The company is working closely to support the laid-off professionals. Earlier this year, some media reports claimed that Shopee had reduced its workforce in Southeast Asia, Latin America, and Mexico.
Sea Faces Almost Billion-Dollar Loss
In March, Sea stated that it would continue investing in the Shopee, which competes with Lazada, Alibaba’s platform in Southeast Asia, and that the expansion of the unit remained a priority.
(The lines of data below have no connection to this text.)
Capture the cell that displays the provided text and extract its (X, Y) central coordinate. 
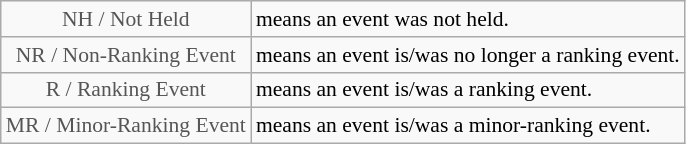
means an event is/was a ranking event. (468, 90)
means an event is/was no longer a ranking event. (468, 55)
NR / Non-Ranking Event (126, 55)
means an event is/was a minor-ranking event. (468, 126)
NH / Not Held (126, 19)
means an event was not held. (468, 19)
R / Ranking Event (126, 90)
MR / Minor-Ranking Event (126, 126)
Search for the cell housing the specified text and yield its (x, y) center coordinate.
However, in August, the company retracted its annual projection aimed at the e-commerce sector. Forrest Li, founder and CEO of Sea, stated that the market environment was becoming increasingly unstable and focused on the need to prioritize profits and efficiency.
Sea reported a net loss of $931 million in the second quarter of this year, more than double what was recorded in 2021.
Shopee’s Parent Company Loses Billion-Dollar Market Value
According to DZT Research’s Chief Analyst, Ke Yan, the company’s tone has never been as pessimistic, stating that Sea’s strategy of using cash flow from Garena, the group’s gaming sector, to offset Shopee’s cash burn was unsustainable.
“The company’s treatment of the layoffs was ugly and shameful and will likely harm its reputation”, highlighted Ke Yan.
The company saw its market value rise to over $200 billion in October last year, after Garena increased its popularity during the pandemic. However, shares have fallen since then, and now the company is valued at $27 billion.